### Your objective
All lines of the records below that contain the word "computer" must be listed.

|---|

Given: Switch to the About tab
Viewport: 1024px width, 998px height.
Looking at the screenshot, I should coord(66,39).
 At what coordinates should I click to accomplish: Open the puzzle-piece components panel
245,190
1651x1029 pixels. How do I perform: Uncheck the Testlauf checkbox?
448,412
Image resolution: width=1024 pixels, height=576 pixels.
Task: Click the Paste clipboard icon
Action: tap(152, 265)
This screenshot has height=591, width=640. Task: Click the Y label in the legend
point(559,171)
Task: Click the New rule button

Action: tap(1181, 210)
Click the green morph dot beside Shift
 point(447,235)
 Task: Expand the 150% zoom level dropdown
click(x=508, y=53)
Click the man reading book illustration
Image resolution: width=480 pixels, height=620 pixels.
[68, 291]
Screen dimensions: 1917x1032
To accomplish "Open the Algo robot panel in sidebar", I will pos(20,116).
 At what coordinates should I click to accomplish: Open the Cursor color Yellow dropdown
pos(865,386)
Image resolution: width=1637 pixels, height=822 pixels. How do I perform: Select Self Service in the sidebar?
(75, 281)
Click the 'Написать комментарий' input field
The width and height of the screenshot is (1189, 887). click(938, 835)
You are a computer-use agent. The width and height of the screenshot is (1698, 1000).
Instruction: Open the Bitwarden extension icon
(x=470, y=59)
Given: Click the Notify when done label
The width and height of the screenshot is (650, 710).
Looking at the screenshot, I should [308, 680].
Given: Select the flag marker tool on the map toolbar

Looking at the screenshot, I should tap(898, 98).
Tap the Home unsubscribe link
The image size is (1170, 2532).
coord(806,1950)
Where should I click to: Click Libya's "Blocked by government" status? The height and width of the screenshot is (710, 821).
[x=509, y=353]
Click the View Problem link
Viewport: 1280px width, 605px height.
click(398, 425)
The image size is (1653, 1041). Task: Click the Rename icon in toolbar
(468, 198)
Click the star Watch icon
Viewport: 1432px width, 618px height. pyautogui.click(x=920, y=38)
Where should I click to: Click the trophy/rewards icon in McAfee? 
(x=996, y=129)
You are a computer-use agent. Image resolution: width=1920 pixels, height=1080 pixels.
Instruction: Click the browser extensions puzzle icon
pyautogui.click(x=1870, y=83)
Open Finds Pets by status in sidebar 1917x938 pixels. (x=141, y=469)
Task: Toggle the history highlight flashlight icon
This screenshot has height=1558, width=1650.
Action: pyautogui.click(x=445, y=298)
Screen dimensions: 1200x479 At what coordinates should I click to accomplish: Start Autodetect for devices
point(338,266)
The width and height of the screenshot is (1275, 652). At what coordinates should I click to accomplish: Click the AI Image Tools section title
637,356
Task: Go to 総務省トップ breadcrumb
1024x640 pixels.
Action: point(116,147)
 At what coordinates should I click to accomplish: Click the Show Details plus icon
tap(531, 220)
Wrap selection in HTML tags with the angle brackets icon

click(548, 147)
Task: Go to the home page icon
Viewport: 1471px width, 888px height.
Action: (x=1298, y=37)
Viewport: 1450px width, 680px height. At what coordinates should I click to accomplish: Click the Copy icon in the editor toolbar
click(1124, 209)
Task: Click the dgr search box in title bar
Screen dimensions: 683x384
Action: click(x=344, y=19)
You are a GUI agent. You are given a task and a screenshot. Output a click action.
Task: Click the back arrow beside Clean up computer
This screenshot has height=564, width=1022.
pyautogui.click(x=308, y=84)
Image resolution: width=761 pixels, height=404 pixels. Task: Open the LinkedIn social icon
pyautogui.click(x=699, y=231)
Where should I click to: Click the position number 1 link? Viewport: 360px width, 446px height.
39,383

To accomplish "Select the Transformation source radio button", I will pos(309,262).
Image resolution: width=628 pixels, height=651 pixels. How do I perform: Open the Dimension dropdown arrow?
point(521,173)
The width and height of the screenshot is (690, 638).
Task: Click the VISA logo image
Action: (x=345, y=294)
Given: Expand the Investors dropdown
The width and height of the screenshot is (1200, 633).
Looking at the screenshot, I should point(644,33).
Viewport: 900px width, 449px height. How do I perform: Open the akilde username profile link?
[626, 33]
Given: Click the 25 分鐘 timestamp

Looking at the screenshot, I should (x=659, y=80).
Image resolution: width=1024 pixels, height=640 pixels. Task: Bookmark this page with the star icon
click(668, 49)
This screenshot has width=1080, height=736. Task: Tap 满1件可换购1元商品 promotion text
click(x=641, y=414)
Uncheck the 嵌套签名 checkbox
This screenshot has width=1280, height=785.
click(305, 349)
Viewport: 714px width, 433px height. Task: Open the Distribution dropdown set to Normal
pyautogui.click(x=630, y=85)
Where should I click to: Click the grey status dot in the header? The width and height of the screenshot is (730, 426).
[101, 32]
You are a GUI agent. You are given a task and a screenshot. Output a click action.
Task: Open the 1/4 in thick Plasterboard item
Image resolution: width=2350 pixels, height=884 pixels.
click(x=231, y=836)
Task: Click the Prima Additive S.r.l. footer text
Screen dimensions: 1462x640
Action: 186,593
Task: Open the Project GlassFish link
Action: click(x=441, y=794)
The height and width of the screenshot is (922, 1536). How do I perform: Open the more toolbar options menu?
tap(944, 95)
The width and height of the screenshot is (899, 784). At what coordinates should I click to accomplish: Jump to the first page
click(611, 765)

|---|

### Your solution
You are a computer-use agent. The width and height of the screenshot is (1698, 1000).
You are a computer-use agent. Image resolution: width=1920 pixels, height=1080 pixels.
Task: Click the back arrow beside Clean up computer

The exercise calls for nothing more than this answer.